• AIM OF THE EXERCISE:
Reproduce every one of the records below verbatim, keeping each line unchanged.

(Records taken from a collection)
--
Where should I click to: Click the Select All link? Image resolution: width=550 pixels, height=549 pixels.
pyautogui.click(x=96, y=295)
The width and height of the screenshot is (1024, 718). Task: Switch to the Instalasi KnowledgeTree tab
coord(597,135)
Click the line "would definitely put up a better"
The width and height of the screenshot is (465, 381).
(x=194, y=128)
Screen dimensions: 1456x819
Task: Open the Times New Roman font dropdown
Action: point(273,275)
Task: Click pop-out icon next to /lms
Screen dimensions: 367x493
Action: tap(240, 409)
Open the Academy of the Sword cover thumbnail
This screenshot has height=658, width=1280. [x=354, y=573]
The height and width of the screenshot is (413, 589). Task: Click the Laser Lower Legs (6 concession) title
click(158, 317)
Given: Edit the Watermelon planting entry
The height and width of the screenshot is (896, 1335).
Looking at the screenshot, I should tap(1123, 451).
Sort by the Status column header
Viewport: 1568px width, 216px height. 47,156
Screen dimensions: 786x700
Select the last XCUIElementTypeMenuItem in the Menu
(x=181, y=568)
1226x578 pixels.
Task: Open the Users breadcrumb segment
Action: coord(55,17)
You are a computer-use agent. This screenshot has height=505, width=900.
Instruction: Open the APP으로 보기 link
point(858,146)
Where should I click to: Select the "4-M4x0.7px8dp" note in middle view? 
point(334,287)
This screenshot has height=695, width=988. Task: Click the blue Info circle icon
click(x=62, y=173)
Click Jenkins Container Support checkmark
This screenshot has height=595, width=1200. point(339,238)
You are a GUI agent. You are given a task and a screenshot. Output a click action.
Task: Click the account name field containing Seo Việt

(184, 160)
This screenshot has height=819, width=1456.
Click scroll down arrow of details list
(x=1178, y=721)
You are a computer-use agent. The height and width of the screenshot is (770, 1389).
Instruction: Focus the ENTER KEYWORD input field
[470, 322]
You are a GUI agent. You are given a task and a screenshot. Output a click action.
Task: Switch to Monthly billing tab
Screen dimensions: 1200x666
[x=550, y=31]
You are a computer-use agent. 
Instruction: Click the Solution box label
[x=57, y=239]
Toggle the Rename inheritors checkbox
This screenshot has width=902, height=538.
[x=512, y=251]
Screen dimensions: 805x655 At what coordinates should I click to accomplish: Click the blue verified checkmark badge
--
• ANSWER:
Where should I click to: Click the Select All link? Image resolution: width=550 pixels, height=549 pixels.
pyautogui.click(x=96, y=295)
The width and height of the screenshot is (1024, 718). Task: Switch to the Instalasi KnowledgeTree tab
coord(597,135)
Click the line "would definitely put up a better"
The width and height of the screenshot is (465, 381).
(x=194, y=128)
Screen dimensions: 1456x819
Task: Open the Times New Roman font dropdown
Action: point(273,275)
Task: Click pop-out icon next to /lms
Screen dimensions: 367x493
Action: tap(240, 409)
Open the Academy of the Sword cover thumbnail
This screenshot has height=658, width=1280. [x=354, y=573]
The height and width of the screenshot is (413, 589). Task: Click the Laser Lower Legs (6 concession) title
click(158, 317)
Given: Edit the Watermelon planting entry
The height and width of the screenshot is (896, 1335).
Looking at the screenshot, I should tap(1123, 451).
Sort by the Status column header
Viewport: 1568px width, 216px height. 47,156
Screen dimensions: 786x700
Select the last XCUIElementTypeMenuItem in the Menu
(x=181, y=568)
1226x578 pixels.
Task: Open the Users breadcrumb segment
Action: coord(55,17)
You are a computer-use agent. This screenshot has height=505, width=900.
Instruction: Open the APP으로 보기 link
point(858,146)
Where should I click to: Select the "4-M4x0.7px8dp" note in middle view? 
point(334,287)
This screenshot has height=695, width=988. Task: Click the blue Info circle icon
click(x=62, y=173)
Click Jenkins Container Support checkmark
This screenshot has height=595, width=1200. point(339,238)
You are a GUI agent. You are given a task and a screenshot. Output a click action.
Task: Click the account name field containing Seo Việt

(184, 160)
This screenshot has height=819, width=1456.
Click scroll down arrow of details list
(x=1178, y=721)
You are a computer-use agent. The height and width of the screenshot is (770, 1389).
Instruction: Focus the ENTER KEYWORD input field
[470, 322]
You are a GUI agent. You are given a task and a screenshot. Output a click action.
Task: Switch to Monthly billing tab
Screen dimensions: 1200x666
[x=550, y=31]
You are a computer-use agent. 
Instruction: Click the Solution box label
[x=57, y=239]
Toggle the Rename inheritors checkbox
This screenshot has width=902, height=538.
[x=512, y=251]
Screen dimensions: 805x655 At what coordinates should I click to accomplish: Click the blue verified checkmark badge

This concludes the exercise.